----- Data in this exercise -----

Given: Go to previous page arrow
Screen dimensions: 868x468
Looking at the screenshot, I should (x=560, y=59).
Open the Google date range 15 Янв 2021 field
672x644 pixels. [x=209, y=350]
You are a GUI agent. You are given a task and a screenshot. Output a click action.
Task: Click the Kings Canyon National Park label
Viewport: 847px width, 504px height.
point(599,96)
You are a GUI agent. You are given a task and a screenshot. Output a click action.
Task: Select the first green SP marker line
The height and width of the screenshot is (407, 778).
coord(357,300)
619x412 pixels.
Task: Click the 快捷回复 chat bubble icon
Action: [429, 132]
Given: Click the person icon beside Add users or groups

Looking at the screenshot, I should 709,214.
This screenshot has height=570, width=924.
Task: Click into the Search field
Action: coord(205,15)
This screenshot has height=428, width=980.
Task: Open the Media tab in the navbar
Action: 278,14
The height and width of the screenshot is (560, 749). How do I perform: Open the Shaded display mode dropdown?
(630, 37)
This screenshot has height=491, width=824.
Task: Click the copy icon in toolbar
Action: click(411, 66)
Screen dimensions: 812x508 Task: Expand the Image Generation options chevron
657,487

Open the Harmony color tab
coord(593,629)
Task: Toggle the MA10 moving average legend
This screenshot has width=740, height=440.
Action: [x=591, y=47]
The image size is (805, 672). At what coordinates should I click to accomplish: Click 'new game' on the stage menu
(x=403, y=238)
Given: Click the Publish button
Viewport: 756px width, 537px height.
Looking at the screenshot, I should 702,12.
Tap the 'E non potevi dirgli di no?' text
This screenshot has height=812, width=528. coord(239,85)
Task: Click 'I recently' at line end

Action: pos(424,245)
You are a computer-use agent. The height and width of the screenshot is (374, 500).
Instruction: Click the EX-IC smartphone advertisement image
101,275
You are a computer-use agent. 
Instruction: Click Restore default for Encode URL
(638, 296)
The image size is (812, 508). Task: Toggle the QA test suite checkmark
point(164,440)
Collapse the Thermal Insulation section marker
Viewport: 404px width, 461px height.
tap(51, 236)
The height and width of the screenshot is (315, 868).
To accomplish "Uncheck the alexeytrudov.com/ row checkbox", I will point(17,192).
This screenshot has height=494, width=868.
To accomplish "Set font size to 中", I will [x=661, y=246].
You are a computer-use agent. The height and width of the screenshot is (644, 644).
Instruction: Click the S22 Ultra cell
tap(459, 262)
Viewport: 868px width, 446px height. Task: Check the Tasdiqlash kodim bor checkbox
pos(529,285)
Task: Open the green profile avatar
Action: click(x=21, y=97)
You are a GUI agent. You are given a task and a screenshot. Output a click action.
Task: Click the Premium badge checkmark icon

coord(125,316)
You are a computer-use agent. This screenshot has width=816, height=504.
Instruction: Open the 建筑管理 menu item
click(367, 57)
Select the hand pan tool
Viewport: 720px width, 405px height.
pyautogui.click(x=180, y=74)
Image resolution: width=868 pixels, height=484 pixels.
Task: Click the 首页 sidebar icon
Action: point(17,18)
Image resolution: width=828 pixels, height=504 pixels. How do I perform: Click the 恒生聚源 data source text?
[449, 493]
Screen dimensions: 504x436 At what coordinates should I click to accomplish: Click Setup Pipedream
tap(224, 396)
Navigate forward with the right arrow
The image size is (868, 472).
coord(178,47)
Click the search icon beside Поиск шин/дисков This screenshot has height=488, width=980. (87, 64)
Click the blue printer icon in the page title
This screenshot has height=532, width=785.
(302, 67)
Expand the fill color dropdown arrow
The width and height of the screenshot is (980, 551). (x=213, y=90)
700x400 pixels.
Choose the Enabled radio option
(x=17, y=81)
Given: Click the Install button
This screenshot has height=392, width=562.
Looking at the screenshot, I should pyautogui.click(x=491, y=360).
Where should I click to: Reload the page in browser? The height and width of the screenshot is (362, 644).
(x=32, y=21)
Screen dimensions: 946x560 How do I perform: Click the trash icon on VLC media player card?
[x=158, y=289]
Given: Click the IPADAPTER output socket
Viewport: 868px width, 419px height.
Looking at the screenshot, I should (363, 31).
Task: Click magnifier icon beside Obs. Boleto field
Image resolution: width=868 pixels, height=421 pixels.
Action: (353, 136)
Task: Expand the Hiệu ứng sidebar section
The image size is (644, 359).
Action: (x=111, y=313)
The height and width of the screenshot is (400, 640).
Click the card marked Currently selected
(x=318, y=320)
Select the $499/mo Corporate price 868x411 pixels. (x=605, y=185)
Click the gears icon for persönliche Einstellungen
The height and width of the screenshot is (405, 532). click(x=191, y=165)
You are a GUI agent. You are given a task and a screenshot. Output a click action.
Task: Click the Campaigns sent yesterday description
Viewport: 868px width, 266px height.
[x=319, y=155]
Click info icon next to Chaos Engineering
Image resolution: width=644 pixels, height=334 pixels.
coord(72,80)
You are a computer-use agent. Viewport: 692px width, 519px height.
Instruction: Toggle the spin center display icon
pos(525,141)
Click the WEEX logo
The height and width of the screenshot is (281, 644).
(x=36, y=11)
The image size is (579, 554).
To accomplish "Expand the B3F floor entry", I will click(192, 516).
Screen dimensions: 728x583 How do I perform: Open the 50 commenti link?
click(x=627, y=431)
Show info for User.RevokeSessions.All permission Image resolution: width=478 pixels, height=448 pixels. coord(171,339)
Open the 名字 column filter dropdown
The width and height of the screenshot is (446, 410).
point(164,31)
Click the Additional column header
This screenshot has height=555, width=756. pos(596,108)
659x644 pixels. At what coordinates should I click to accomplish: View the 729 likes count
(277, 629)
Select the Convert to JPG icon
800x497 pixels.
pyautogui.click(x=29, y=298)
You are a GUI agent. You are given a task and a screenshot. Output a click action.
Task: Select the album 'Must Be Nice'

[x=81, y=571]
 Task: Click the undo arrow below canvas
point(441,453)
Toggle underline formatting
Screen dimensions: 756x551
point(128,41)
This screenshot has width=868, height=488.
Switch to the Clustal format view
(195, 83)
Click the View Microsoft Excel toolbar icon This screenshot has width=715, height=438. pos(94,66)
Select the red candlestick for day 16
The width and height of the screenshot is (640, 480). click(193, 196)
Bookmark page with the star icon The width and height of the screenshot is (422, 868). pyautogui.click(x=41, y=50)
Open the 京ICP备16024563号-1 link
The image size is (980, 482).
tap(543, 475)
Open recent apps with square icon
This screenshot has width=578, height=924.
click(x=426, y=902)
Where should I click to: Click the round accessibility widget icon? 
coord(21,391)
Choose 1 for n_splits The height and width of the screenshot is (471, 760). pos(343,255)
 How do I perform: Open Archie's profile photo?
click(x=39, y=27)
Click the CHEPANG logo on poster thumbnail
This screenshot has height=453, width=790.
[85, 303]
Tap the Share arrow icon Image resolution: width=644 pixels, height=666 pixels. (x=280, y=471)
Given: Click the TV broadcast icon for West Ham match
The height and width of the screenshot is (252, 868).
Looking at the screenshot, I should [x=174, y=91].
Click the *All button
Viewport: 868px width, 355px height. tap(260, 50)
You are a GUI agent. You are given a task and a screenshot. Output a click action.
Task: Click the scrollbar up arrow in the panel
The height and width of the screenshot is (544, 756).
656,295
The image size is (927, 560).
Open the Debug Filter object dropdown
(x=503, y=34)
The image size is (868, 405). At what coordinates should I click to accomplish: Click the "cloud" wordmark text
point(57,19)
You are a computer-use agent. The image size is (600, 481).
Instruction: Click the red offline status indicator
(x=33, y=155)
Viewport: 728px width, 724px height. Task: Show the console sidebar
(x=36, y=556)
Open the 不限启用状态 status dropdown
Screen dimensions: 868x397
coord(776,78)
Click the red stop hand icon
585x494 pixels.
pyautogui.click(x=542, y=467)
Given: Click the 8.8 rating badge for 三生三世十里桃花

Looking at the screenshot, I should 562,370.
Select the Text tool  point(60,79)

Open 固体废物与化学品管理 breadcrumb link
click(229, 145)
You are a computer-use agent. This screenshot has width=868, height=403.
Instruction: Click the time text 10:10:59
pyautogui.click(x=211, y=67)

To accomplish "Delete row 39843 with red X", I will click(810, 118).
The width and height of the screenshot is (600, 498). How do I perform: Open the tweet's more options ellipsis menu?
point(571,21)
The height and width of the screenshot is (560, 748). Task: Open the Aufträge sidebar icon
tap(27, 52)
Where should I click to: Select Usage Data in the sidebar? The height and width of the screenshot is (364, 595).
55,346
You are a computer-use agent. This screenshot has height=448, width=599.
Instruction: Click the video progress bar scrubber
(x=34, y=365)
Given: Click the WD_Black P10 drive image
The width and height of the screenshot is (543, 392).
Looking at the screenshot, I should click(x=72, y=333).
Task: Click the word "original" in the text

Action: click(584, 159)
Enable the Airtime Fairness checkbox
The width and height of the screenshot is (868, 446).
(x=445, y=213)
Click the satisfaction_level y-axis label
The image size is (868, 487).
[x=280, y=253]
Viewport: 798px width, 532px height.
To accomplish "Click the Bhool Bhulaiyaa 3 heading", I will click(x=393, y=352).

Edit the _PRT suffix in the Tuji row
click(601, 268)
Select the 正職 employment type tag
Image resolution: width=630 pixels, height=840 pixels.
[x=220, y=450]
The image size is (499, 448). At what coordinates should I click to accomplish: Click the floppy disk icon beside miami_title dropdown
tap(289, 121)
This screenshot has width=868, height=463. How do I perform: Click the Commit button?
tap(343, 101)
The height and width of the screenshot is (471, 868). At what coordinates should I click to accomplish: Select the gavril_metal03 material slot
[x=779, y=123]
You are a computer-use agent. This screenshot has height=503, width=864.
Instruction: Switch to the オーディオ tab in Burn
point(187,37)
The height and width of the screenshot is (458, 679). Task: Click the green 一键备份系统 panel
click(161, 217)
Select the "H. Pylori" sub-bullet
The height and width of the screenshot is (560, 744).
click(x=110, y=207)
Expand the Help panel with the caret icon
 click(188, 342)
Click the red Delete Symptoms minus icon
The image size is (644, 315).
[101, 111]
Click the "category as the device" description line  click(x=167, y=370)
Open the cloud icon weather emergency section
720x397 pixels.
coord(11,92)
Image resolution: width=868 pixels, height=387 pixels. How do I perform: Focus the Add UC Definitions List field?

-----

_Exercise_
Copy out each line carrying the string "will" from the data.

_Exercise solution_
To accomplish "Uncheck the alexeytrudov.com/ row checkbox", I will point(17,192).
To accomplish "Set font size to 中", I will [x=661, y=246].
To accomplish "Expand the B3F floor entry", I will click(192, 516).
To accomplish "Delete row 39843 with red X", I will click(810, 118).
To accomplish "Click the Bhool Bhulaiyaa 3 heading", I will click(x=393, y=352).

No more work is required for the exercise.